BEGIN

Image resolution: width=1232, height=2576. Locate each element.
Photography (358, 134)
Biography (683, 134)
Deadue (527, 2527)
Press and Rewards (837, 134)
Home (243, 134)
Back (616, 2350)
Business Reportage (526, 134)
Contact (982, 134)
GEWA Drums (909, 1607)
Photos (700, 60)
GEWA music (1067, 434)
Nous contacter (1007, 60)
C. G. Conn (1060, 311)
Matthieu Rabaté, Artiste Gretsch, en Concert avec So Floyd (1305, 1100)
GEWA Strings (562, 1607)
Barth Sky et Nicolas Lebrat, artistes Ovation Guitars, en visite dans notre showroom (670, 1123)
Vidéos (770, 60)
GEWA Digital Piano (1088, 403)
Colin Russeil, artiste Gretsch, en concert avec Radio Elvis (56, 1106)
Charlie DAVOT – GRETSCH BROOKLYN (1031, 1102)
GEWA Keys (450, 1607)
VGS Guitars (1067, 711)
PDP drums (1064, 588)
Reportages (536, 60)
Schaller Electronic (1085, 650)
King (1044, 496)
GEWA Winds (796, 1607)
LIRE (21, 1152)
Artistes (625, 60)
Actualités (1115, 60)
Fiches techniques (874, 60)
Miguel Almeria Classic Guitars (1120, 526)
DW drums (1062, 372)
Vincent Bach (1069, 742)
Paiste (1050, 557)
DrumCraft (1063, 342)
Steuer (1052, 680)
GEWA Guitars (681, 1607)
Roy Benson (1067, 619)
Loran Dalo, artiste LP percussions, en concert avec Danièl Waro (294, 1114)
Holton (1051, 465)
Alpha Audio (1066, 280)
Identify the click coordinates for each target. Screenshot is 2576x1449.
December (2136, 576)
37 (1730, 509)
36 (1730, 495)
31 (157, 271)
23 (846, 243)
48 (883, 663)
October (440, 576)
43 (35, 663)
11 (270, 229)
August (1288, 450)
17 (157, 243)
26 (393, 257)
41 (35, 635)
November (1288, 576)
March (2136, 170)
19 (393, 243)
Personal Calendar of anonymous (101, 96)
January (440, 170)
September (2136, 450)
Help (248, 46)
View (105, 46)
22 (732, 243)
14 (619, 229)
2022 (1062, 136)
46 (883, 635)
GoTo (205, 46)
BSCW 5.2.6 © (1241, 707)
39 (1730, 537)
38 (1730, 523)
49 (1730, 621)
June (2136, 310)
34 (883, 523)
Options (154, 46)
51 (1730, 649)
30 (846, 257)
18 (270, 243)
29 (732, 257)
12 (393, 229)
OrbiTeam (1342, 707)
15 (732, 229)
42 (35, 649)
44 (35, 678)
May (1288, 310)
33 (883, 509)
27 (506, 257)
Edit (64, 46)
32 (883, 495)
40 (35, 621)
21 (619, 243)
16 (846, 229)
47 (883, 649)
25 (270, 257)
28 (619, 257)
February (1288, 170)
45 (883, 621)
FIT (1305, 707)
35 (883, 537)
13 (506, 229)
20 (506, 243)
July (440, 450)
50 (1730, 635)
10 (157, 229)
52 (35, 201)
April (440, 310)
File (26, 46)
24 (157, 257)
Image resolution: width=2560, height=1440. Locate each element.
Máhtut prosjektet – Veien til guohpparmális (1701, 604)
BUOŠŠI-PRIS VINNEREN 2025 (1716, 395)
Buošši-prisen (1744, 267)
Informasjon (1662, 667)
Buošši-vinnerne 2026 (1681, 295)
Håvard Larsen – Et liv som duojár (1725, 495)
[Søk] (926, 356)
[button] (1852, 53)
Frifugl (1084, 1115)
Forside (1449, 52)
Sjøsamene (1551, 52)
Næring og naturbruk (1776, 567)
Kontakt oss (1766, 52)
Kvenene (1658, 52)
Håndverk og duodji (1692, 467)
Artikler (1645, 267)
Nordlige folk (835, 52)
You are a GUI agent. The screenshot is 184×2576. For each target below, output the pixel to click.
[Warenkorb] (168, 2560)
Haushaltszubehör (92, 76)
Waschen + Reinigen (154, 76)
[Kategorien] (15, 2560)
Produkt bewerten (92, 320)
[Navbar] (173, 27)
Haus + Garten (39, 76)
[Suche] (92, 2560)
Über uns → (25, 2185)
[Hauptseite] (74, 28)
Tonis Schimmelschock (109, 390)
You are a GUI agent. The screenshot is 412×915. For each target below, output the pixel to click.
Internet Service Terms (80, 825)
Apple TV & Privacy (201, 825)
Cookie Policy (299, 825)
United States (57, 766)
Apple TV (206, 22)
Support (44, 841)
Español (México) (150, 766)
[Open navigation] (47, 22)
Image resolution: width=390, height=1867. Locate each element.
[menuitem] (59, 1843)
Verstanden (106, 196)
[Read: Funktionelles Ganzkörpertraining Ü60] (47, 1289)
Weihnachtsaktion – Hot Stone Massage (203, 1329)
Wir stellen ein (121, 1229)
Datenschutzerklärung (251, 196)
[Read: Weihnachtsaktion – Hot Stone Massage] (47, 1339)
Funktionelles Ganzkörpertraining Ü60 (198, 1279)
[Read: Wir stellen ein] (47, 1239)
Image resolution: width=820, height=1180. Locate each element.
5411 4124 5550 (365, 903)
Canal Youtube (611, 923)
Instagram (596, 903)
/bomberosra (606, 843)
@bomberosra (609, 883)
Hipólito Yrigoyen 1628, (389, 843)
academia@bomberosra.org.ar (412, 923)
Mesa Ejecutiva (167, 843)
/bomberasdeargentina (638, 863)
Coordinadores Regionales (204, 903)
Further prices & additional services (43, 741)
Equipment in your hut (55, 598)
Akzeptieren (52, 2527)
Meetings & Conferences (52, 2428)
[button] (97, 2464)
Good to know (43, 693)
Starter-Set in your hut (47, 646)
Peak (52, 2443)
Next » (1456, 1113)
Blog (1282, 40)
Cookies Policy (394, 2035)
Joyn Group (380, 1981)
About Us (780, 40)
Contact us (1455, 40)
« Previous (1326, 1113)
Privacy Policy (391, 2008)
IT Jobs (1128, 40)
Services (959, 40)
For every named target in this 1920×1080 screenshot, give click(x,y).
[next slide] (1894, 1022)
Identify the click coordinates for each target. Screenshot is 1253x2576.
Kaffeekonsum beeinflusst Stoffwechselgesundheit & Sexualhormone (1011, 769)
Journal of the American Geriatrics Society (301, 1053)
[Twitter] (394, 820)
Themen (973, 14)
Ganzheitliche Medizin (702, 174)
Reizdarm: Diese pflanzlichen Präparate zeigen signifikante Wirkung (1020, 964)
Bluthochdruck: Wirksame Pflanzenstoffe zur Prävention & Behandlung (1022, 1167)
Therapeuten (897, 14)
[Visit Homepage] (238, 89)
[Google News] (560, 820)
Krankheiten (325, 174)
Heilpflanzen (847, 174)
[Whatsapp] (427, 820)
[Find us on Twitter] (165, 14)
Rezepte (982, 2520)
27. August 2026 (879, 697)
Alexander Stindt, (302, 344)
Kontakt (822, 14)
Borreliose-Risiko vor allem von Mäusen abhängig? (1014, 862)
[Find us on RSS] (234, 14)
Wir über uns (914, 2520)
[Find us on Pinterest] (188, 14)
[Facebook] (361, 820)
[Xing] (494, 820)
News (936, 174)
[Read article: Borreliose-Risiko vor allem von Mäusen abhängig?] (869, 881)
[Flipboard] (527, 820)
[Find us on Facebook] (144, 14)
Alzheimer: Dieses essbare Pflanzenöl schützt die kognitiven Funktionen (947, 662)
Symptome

END

## The task
Filter the lines above so that only those with the string "agent" remain, then copy them.

## Response
You are a GUI agent. The screenshot is 184×2576. For each target below, output the pixel to click.
You are a GUI agent. The screenshot is 412×915. For each target below, output the pixel to click.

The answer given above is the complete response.